*WHAT TO WORK ON*: Among the records below, how many lines contain the word "agent"? The answer is a single number.

Records excerpted from a collection
══════════
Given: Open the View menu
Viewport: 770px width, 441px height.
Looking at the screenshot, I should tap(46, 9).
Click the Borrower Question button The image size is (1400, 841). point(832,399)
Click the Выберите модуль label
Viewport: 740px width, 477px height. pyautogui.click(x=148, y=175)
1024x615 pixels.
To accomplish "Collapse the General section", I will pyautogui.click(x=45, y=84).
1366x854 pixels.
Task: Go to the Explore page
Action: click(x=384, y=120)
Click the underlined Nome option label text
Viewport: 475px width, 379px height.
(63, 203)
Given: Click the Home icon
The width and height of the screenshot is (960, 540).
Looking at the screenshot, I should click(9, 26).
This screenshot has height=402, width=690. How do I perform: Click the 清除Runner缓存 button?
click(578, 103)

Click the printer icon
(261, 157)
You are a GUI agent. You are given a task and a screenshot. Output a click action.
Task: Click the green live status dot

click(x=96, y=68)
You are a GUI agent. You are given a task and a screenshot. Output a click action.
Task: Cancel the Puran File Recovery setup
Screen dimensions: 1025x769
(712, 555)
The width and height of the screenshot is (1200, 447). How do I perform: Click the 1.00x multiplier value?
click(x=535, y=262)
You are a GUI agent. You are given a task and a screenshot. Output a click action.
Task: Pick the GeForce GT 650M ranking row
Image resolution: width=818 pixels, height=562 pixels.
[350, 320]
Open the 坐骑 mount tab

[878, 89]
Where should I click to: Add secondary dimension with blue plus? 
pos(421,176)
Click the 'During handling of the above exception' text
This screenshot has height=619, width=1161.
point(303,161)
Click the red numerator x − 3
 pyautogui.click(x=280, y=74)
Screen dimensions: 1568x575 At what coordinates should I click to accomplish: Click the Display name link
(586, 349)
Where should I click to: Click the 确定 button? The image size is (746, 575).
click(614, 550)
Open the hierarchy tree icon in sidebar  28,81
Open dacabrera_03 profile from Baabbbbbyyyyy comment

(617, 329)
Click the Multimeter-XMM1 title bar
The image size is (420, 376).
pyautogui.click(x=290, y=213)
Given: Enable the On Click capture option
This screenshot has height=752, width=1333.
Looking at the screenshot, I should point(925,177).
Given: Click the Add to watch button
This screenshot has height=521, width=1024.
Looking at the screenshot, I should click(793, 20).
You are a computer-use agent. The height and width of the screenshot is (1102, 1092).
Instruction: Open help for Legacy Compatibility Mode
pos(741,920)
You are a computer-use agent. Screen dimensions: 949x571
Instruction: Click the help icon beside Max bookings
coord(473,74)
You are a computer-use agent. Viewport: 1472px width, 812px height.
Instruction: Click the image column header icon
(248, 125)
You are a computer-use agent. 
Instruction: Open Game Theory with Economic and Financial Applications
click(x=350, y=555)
══════════
*OUTPUT*: 7